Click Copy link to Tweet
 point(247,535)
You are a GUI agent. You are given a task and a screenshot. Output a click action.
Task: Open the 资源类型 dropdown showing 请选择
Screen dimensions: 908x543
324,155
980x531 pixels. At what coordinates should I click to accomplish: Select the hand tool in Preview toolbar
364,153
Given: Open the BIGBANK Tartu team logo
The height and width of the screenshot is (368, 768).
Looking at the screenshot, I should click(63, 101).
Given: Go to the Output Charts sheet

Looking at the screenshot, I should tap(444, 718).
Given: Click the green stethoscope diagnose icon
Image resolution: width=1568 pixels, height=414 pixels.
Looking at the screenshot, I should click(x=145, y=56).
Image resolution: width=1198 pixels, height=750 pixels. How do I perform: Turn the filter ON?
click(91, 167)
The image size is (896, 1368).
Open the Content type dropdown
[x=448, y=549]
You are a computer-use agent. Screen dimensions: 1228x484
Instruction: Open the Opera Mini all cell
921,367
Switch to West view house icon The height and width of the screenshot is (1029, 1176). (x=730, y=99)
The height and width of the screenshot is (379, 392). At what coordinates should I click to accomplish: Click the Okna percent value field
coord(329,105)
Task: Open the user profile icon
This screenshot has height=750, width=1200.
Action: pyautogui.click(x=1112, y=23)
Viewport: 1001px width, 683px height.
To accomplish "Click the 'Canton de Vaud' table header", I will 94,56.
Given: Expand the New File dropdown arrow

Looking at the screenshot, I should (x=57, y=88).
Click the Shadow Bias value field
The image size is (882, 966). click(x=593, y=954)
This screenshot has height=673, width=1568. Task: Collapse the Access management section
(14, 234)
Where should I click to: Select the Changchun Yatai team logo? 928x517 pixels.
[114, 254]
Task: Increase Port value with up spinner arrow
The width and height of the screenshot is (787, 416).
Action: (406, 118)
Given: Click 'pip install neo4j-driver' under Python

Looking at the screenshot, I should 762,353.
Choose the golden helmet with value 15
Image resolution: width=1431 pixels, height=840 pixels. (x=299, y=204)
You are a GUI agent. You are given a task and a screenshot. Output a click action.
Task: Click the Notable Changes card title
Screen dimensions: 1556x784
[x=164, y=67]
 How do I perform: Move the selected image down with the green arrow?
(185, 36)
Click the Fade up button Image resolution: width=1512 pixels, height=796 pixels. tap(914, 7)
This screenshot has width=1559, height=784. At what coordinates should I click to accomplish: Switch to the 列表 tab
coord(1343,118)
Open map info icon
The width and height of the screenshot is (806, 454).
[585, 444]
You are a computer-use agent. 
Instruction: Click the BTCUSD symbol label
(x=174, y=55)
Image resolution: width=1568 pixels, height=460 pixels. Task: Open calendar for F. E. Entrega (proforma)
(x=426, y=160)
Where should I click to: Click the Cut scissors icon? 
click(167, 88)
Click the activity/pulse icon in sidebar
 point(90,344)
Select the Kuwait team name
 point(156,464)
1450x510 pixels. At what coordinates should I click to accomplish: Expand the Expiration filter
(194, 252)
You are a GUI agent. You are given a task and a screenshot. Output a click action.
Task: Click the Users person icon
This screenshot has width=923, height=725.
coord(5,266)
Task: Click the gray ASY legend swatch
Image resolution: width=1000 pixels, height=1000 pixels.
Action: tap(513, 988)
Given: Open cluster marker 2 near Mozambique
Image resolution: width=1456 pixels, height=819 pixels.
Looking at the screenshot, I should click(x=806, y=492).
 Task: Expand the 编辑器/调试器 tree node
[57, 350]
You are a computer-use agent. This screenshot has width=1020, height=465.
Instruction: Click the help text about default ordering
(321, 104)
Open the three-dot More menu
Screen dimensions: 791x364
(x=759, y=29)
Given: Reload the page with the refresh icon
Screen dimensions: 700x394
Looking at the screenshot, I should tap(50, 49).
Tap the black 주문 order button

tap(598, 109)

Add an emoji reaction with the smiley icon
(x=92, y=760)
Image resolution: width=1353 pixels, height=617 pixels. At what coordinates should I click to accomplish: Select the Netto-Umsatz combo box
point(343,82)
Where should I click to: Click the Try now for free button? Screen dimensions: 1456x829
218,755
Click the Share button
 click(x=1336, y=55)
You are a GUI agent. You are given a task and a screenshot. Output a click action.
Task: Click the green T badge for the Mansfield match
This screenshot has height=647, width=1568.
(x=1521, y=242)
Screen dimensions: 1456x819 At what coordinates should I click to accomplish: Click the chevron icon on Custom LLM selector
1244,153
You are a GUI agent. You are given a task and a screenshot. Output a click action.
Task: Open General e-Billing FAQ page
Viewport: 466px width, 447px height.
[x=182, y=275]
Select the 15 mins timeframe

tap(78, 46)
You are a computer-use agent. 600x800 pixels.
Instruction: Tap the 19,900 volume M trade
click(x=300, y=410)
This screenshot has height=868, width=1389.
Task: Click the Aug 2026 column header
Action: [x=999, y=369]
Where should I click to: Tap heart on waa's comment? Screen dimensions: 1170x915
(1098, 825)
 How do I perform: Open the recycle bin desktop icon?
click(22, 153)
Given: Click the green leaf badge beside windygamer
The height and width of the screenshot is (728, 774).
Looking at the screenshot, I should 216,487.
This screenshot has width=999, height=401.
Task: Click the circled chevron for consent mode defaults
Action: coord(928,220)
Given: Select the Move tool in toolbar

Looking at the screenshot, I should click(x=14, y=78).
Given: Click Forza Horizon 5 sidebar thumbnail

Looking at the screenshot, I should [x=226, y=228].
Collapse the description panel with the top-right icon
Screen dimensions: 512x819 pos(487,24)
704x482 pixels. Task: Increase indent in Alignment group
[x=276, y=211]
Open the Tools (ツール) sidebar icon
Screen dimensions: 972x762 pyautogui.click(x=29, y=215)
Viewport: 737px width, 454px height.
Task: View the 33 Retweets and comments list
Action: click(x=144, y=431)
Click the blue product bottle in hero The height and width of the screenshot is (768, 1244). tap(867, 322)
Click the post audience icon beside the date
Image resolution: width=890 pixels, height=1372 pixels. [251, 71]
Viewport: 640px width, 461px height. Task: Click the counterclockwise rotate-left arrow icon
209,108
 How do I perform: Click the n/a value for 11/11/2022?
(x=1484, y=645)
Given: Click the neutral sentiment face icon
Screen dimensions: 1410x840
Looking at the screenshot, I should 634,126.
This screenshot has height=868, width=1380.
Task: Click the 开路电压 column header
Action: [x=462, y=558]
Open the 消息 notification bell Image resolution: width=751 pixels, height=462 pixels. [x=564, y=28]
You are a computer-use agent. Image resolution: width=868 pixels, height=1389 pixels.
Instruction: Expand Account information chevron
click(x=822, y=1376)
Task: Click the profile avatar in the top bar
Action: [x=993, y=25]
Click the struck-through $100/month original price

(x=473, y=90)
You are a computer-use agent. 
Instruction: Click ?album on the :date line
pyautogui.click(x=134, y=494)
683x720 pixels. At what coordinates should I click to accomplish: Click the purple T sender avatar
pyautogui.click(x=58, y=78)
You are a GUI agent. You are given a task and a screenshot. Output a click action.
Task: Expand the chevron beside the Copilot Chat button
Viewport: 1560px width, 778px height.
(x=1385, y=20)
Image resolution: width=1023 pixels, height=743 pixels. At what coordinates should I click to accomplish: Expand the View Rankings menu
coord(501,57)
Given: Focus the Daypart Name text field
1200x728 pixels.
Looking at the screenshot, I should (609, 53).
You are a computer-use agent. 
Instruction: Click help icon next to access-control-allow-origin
****************************************
PROBLEM STATEMENT - Copy out every line of the material above verbatim, from the first line to the last.

RESPONSE -
Click Copy link to Tweet
 point(247,535)
You are a GUI agent. You are given a task and a screenshot. Output a click action.
Task: Open the 资源类型 dropdown showing 请选择
Screen dimensions: 908x543
324,155
980x531 pixels. At what coordinates should I click to accomplish: Select the hand tool in Preview toolbar
364,153
Given: Open the BIGBANK Tartu team logo
The height and width of the screenshot is (368, 768).
Looking at the screenshot, I should click(63, 101).
Given: Go to the Output Charts sheet

Looking at the screenshot, I should tap(444, 718).
Given: Click the green stethoscope diagnose icon
Image resolution: width=1568 pixels, height=414 pixels.
Looking at the screenshot, I should click(x=145, y=56).
Image resolution: width=1198 pixels, height=750 pixels. How do I perform: Turn the filter ON?
click(91, 167)
The image size is (896, 1368).
Open the Content type dropdown
[x=448, y=549]
You are a computer-use agent. Screen dimensions: 1228x484
Instruction: Open the Opera Mini all cell
921,367
Switch to West view house icon The height and width of the screenshot is (1029, 1176). (x=730, y=99)
The height and width of the screenshot is (379, 392). At what coordinates should I click to accomplish: Click the Okna percent value field
coord(329,105)
Task: Open the user profile icon
This screenshot has height=750, width=1200.
Action: pyautogui.click(x=1112, y=23)
Viewport: 1001px width, 683px height.
To accomplish "Click the 'Canton de Vaud' table header", I will 94,56.
Given: Expand the New File dropdown arrow

Looking at the screenshot, I should (x=57, y=88).
Click the Shadow Bias value field
The image size is (882, 966). click(x=593, y=954)
This screenshot has height=673, width=1568. Task: Collapse the Access management section
(14, 234)
Where should I click to: Select the Changchun Yatai team logo? 928x517 pixels.
[114, 254]
Task: Increase Port value with up spinner arrow
The width and height of the screenshot is (787, 416).
Action: (406, 118)
Given: Click 'pip install neo4j-driver' under Python

Looking at the screenshot, I should 762,353.
Choose the golden helmet with value 15
Image resolution: width=1431 pixels, height=840 pixels. (x=299, y=204)
You are a GUI agent. You are given a task and a screenshot. Output a click action.
Task: Click the Notable Changes card title
Screen dimensions: 1556x784
[x=164, y=67]
 How do I perform: Move the selected image down with the green arrow?
(185, 36)
Click the Fade up button Image resolution: width=1512 pixels, height=796 pixels. tap(914, 7)
This screenshot has width=1559, height=784. At what coordinates should I click to accomplish: Switch to the 列表 tab
coord(1343,118)
Open map info icon
The width and height of the screenshot is (806, 454).
[585, 444]
You are a computer-use agent. 
Instruction: Click the BTCUSD symbol label
(x=174, y=55)
Image resolution: width=1568 pixels, height=460 pixels. Task: Open calendar for F. E. Entrega (proforma)
(x=426, y=160)
Where should I click to: Click the Cut scissors icon? 
click(167, 88)
Click the activity/pulse icon in sidebar
 point(90,344)
Select the Kuwait team name
 point(156,464)
1450x510 pixels. At what coordinates should I click to accomplish: Expand the Expiration filter
(194, 252)
You are a GUI agent. You are given a task and a screenshot. Output a click action.
Task: Click the Users person icon
This screenshot has width=923, height=725.
coord(5,266)
Task: Click the gray ASY legend swatch
Image resolution: width=1000 pixels, height=1000 pixels.
Action: tap(513, 988)
Given: Open cluster marker 2 near Mozambique
Image resolution: width=1456 pixels, height=819 pixels.
Looking at the screenshot, I should click(x=806, y=492).
 Task: Expand the 编辑器/调试器 tree node
[57, 350]
You are a computer-use agent. This screenshot has width=1020, height=465.
Instruction: Click the help text about default ordering
(321, 104)
Open the three-dot More menu
Screen dimensions: 791x364
(x=759, y=29)
Given: Reload the page with the refresh icon
Screen dimensions: 700x394
Looking at the screenshot, I should tap(50, 49).
Tap the black 주문 order button

tap(598, 109)

Add an emoji reaction with the smiley icon
(x=92, y=760)
Image resolution: width=1353 pixels, height=617 pixels. At what coordinates should I click to accomplish: Select the Netto-Umsatz combo box
point(343,82)
Where should I click to: Click the Try now for free button? Screen dimensions: 1456x829
218,755
Click the Share button
 click(x=1336, y=55)
You are a GUI agent. You are given a task and a screenshot. Output a click action.
Task: Click the green T badge for the Mansfield match
This screenshot has height=647, width=1568.
(x=1521, y=242)
Screen dimensions: 1456x819 At what coordinates should I click to accomplish: Click the chevron icon on Custom LLM selector
1244,153
You are a GUI agent. You are given a task and a screenshot. Output a click action.
Task: Open General e-Billing FAQ page
Viewport: 466px width, 447px height.
[x=182, y=275]
Select the 15 mins timeframe

tap(78, 46)
You are a computer-use agent. 600x800 pixels.
Instruction: Tap the 19,900 volume M trade
click(x=300, y=410)
This screenshot has height=868, width=1389.
Task: Click the Aug 2026 column header
Action: [x=999, y=369]
Where should I click to: Tap heart on waa's comment? Screen dimensions: 1170x915
(1098, 825)
 How do I perform: Open the recycle bin desktop icon?
click(22, 153)
Given: Click the green leaf badge beside windygamer
The height and width of the screenshot is (728, 774).
Looking at the screenshot, I should 216,487.
This screenshot has width=999, height=401.
Task: Click the circled chevron for consent mode defaults
Action: coord(928,220)
Given: Select the Move tool in toolbar

Looking at the screenshot, I should click(x=14, y=78).
Given: Click Forza Horizon 5 sidebar thumbnail

Looking at the screenshot, I should [x=226, y=228].
Collapse the description panel with the top-right icon
Screen dimensions: 512x819 pos(487,24)
704x482 pixels. Task: Increase indent in Alignment group
[x=276, y=211]
Open the Tools (ツール) sidebar icon
Screen dimensions: 972x762 pyautogui.click(x=29, y=215)
Viewport: 737px width, 454px height.
Task: View the 33 Retweets and comments list
Action: click(x=144, y=431)
Click the blue product bottle in hero The height and width of the screenshot is (768, 1244). tap(867, 322)
Click the post audience icon beside the date
Image resolution: width=890 pixels, height=1372 pixels. [251, 71]
Viewport: 640px width, 461px height. Task: Click the counterclockwise rotate-left arrow icon
209,108
 How do I perform: Click the n/a value for 11/11/2022?
(x=1484, y=645)
Given: Click the neutral sentiment face icon
Screen dimensions: 1410x840
Looking at the screenshot, I should 634,126.
This screenshot has height=868, width=1380.
Task: Click the 开路电压 column header
Action: [x=462, y=558]
Open the 消息 notification bell Image resolution: width=751 pixels, height=462 pixels. [x=564, y=28]
You are a computer-use agent. Image resolution: width=868 pixels, height=1389 pixels.
Instruction: Expand Account information chevron
click(x=822, y=1376)
Task: Click the profile avatar in the top bar
Action: [x=993, y=25]
Click the struck-through $100/month original price

(x=473, y=90)
You are a computer-use agent. 
Instruction: Click ?album on the :date line
pyautogui.click(x=134, y=494)
683x720 pixels. At what coordinates should I click to accomplish: Click the purple T sender avatar
pyautogui.click(x=58, y=78)
You are a GUI agent. You are given a task and a screenshot. Output a click action.
Task: Expand the chevron beside the Copilot Chat button
Viewport: 1560px width, 778px height.
(x=1385, y=20)
Image resolution: width=1023 pixels, height=743 pixels. At what coordinates should I click to accomplish: Expand the View Rankings menu
coord(501,57)
Given: Focus the Daypart Name text field
1200x728 pixels.
Looking at the screenshot, I should (609, 53).
You are a computer-use agent. 
Instruction: Click help icon next to access-control-allow-origin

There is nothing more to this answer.